# How I Discovered Curing



## GanjaGuru (Aug 26, 2005)

Back when I started growing pot (in the 60's), there was no way to obtain grow guides, or grow info.
Unless you knew an experienced grower, which I didn't.
Then when I was in jail (1968, for giving a "friend" a handfull of pot) I picked up a few tidbits.
One thing I heard was that, when you harvested a plant, you should rip the entire plant out of the ground and hang it, roots and all, upside-down in like a garage.
The reason, I was told, was to cause the THC to run down into the buds (which isn't true).
So that's what I did for about 10 years.
Then 1 year I grew a male and all my other plants got ripped up.
The leaf barely got me high so after it was almost dry (I knew enough to not let it get crispy dry) I put it in an old humidor as emergency stash--when nothing else was available.
For months other good pot was available, and I almost forgot about that crummy weed.  Then one day some friends from out of state asked for some weed for the trip back.  I remembered the leaf and reached into the humidor and gave them a big ol handfull.
A few days later when they got home they called and thanked me for the "good weed".
I rushed to the humidor and twisted up an fattie--and got high!
Not high like with bud of course but way better than it had been when I put it into the humidor.  And I noticed it no longer had that "hay"-like smell, tasted better and smoked smoother (less harsh).  Although I was most interested in the increase in potency.

--- Extracted material ---
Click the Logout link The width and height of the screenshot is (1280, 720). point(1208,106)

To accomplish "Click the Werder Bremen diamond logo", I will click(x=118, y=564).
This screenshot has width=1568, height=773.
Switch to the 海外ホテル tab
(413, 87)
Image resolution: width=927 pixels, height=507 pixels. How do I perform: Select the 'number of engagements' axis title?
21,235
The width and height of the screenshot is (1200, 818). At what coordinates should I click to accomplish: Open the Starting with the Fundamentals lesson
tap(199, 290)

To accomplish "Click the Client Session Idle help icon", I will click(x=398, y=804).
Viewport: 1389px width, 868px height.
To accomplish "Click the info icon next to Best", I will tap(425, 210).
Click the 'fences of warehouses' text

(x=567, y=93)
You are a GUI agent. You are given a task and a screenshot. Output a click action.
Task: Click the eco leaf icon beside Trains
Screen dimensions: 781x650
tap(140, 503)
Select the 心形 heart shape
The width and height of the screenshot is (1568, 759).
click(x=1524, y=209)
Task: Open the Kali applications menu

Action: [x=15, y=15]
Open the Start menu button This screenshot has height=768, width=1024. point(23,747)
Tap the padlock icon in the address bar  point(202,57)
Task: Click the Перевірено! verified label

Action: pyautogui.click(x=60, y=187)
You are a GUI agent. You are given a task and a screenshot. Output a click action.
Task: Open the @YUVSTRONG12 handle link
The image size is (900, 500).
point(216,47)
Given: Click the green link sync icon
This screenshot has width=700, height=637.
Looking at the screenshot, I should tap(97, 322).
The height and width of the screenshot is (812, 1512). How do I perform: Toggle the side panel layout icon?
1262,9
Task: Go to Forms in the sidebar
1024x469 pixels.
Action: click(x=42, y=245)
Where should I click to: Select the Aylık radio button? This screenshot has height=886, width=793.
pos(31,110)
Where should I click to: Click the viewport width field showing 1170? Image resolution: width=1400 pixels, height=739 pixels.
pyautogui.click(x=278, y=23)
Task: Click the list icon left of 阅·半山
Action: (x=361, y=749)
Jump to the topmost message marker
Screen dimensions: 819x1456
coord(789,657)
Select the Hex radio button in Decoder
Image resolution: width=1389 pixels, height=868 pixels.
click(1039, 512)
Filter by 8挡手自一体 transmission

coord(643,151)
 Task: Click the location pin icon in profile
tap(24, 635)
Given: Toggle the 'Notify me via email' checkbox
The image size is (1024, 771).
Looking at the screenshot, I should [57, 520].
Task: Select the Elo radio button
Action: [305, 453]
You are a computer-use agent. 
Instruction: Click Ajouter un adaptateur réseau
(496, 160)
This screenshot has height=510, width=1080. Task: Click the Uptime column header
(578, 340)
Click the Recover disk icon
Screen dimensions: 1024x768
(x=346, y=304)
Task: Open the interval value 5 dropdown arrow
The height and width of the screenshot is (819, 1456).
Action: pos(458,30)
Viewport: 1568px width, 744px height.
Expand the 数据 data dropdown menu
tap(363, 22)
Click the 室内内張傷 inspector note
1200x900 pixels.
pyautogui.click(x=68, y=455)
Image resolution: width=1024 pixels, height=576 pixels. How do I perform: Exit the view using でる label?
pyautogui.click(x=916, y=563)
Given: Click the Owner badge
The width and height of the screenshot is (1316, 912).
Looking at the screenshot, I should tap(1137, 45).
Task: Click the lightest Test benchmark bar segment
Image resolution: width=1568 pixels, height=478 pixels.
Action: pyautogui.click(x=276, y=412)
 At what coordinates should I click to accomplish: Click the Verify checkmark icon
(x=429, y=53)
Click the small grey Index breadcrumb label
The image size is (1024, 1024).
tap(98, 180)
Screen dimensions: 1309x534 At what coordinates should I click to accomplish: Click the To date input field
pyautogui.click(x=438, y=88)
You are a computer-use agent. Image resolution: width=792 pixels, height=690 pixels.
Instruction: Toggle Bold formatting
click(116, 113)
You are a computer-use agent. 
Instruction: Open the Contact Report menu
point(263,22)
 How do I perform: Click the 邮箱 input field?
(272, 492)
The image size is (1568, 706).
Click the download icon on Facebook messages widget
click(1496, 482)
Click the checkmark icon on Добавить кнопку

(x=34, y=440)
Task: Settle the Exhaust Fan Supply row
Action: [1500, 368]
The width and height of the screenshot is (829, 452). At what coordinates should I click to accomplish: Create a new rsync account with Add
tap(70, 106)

--- Required tasks ---
a - According to the post about discovering curing, where did the writer put the leaf after it was almost dry?
b - Copy the post about discovering curing word for word, from "The leaf barely" to "fattie--and got high!".

--- Task responses ---
a - In an old humidor

b -
The leaf barely got me high so after it was almost dry (I knew enough to not let it get crispy dry) I put it in an old humidor as emergency stash--when nothing else was available.
For months other good pot was available, and I almost forgot about that crummy weed.  Then one day some friends from out of state asked for some weed for the trip back.  I remembered the leaf and reached into the humidor and gave them a big ol handfull.
A few days later when they got home they called and thanked me for the "good weed".
I rushed to the humidor and twisted up an fattie--and got high!